As for the student growth component, more specifically, when researchers asked teachers “if their evaluation relies too heavily on student growth, 65% of teachers agreed or strongly agreed” (p. 112); “Fifty percent of teachers disagreed or strongly disagreed that NWEA-MAP [and other off-the-shelf tests used to measure growth in CPS offered] a fair assessment of their student’s learning” (p. 112); “teachers expressed concerns about the narrow representation of student learning that is measured by standardized tests and the increase in the already heavy testing burden on teachers and students” (p. 112); and “Several teachers also expressed concerns that measures of student growth were unfair to teachers in more challenging schools [i.e., bias], because student growth is related to the supports that students may or may not receive outside of the classroom” (p. 112). “One teacher explained this concern [writing]: “I think the part that I find unfair is that so much of what goes on in these kids’ lives is affecting their academics, and those are things that a
teacher cannot possibly control” (p. 112).

As for the performance tasks meant to compliment (or serve as) the student growth or VAM measure, teachers were discouraged with this being so subjective, and susceptible to distortion because teachers “score their own students’ performance tasks at both the beginning and end of the year. Teachers noted that if they wanted to maximize their student growth score, they could simply give all students a low score on the beginning-of-year task and a higher score at the end of the year” (p. 113).

As for the observational component, however, researchers found that “almost 90% of teachers agreed that the feedback they were provided in post-observation conferences” (p. 111) was of highest value; the observational processes but more importantly the post-observational processes made them and their supervisors more accountable for their effectiveness, and more importantly their improvement.

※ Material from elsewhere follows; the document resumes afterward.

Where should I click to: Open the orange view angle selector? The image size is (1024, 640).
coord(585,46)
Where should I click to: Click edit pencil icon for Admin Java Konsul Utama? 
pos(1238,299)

While in the conclusions section of this article authors stretch this finding out a bit, writing that “Overall, this study finds that there is promise in teacher evaluation reform in Chicago,” (p. 114) as primarily based on their findings about “the new observation process” (p. 114) being used in CPS, recall from the Review of Article #4 prior (i.e., #4 of 9 on observational systems’ potentials here), these observational systems are not “new and improved.” Rather, these are the same observational systems that, given their levels of subjectivity featured and highlighted in reports like “The Widget Effect” (here), brought us to our now (over)reliance on VAMs.

Researchers also found that teachers were generally confused about the REACH system, and what actually “counted” and for how much in their evaluations. The most confusion surrounded the student growth or value-added component, as (based on prior research) would be expected. Beginning teachers reported more clarity, than did relatively more experienced teachers, high school teachers, and teachers of special education students, and all of this was related to the extent to which a measure of student growth directly impacted teachers’ evaluations. Teachers receiving school-wide value-added scores were also relatively more critical.

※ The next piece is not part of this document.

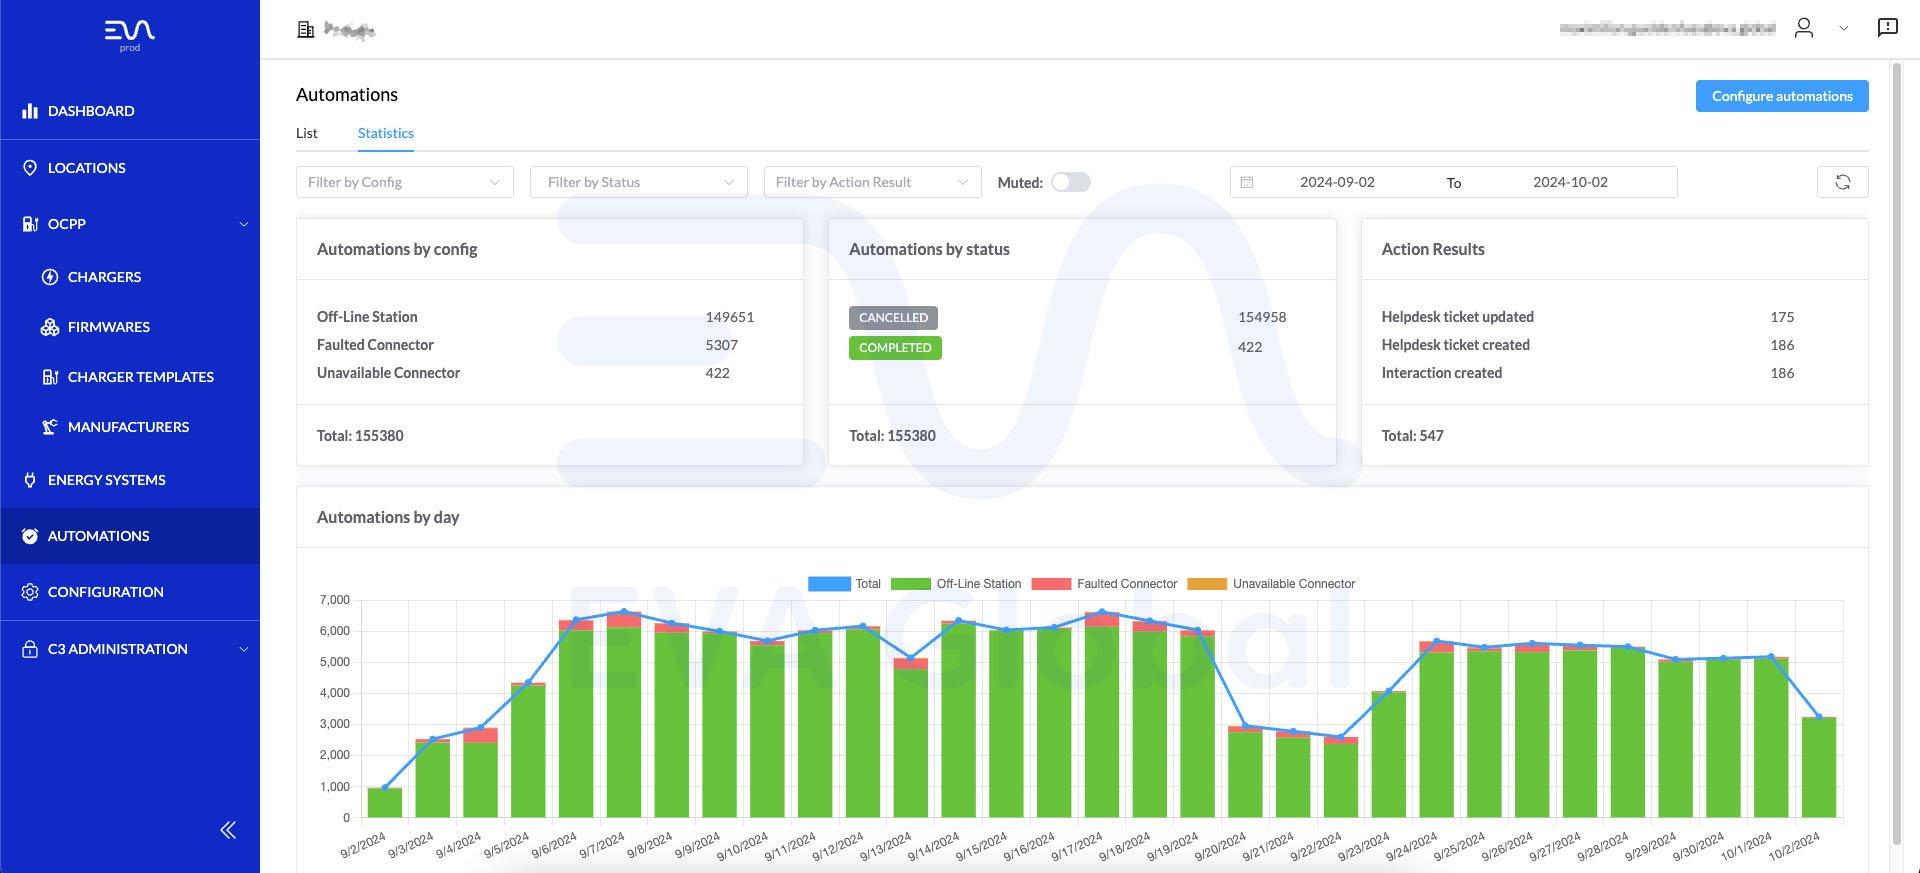Open the Filter by Status dropdown

(638, 182)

Lastly, researchers found that in 2014, “79% of teachers reported that the evaluation process had increased their levels of stress and anxiety, and almost 60% of teachers
agreed or strongly agreed the evaluation process takes more effort than the results are worth.” Again, beginning teachers were “consistently more positive on all…measures than veteran teachers; elementary teachers were consistently more positive than high
school teachers, special education teachers were significantly more negative about student growth than general teachers,” and the like (p. 113). And all of this was positively and significantly related to teachers’ perceptions of their school’s leadership, perceptions of the professional communities at their schools, and teachers’ perceptions of evaluation writ large.

*****

If interested, see the Review of Article #1 – the introduction to the special issue here; see the Review of Article #2 – on VAMs’ measurement errors, issues with retroactive revisions, and (more) problems with using standardized tests in VAMs here; see the Review of Article #3 – on VAMs’ potentials here; and see the Review of Article #4 – on observational systems’ potentials here.

Article #5 Reference: Jiang, J. Y., Sporte, S. E., & Luppescu, S. (2015). Teacher perspectives on evaluation reform: Chicago’s REACH students. Educational Researcher, 44(2), 105-116. doi:10.3102/0013189X15575517

The Public Release of Value-Added Scores Does Not (Yet) Impact Real Estate

As per ScienceDaily, a resource “for the latest research news,” research just conducted by economists at Michigan State and Cornell evidences that “New school-evaluation method fails to affect housing prices.” See also a press release about this study on Michigan State’s website here, and see what I believe is a pre-publication version of the full study here.

As asserted in both pieces, the study recently published in the Journal of Urban Economics, is the first to examine how the public release of such data is considered in housing prices. Researchers, more specifically, examined whether and to what extent the (very controversial) public release of teachers’ VAM data by the Los Angeles Times impacted housing prices in Los Angeles. To read a prior post on this release, click here.

While for some time now we have known from similar research studies, conducted throughout the pre-VAM era, that students’ test scores are correlated with (or cause) rises in housing prices, these researchers evidenced that, thus far, the same does not (yet) seem to be true in the case of VAMs. That is, the public consumption of publicly available value-added data, at least in Los Angeles, does not (yet) seem to be correlated with or causing really anything in the housing market.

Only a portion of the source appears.